Compton'un sanatsal üslubu kariyeri boyunca önemli ölçüde gelişti. Başlangıçta İngiliz Romantik geleneğinden etkilenmiş, daha sonra doğanın daha gerçekçi ve doğrudan bir temsilini geliştirmiştir. Titiz topografik doğruluğu korurken, çalışmaları derin bir atmosfer duygusu ve duygusal derinlikle doluydu. Işığın ve parlaklığın geçici niteliklerini ve su, hava, dönen sis ve yoğun sis gibi doğal unsurların dinamik etkileşimini yakalama konusunda dikkate değer bir yetenek sergiledi. Işık ve atmosferik etkilere olan bu odaklanma, bazı sanat tarihçilerinin çalışmalarının bazı yönlerini İzlenimci hareket içinde sınıflandırmasına yol açtı. Compton, medya seçiminde çok yönlüydü ve titiz ayrıntıları ve çağrıştırıcı gücüyle karakterize edilen geniş bir yağlı boya, suluboya ve mürekkep çizimi külliyatı üretti. Resmi olarak bir sanat okulu kurmamasına rağmen, kendine özgü yaklaşımı ve ilgi çekici konuları Ernst Platz ve Karl Arnold gibi diğer sanatçıları etkiledi.

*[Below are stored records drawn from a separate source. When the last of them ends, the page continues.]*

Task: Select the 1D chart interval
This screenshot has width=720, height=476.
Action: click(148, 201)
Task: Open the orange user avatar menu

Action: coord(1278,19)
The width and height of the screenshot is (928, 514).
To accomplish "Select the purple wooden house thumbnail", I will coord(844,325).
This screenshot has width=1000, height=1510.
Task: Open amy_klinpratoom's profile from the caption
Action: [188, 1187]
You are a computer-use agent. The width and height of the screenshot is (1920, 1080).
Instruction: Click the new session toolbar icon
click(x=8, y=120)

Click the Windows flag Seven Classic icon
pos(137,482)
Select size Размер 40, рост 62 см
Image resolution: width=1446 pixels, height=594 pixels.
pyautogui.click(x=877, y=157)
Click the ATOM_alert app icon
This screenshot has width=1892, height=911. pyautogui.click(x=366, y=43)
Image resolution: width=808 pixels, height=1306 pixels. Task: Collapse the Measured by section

Birinci Dünya Savaşı'nın patlak vermesi Compton için önemli zorluklar getirdi. Avusturya ordusundan dağ cephesinden sahneler çizmesi için bir davet almasına rağmen, İngiliz uyruğu nedeniyle Bavyera Yüksek Komutanlığı tarafından bunu yapması yasaklandı. Bu dönemde Münih Sanatçılar Derneği'nden de dışlandı. Edward Theodore Compton, 22 Mart 1921'de Feldafing'de 72 yaşında öldü. Ancak sanatsal mirası, kendi kapsamlı eserleriyle sınırlı kalmadı; çocukları tarafından da sürdürüldü. Oğlu Edward Harrison Compton ve kızı Dora Compton, babalarının izinden giderek dağ ressamları olurken, diğer kızı Marion çiçek ve natürmort ressamlığı yaptı. Bugün E. T. Compton, sanat ve maceranın eşsiz birleşimiyle saygı görmektedir; resimleri, dağlık dünyayla derin bağının güçlü bir kanıtı olmaya devam etmekte ve Alp sanatı türünde seçkin bir figür olarak yerini sağlamlaştırmaktadır.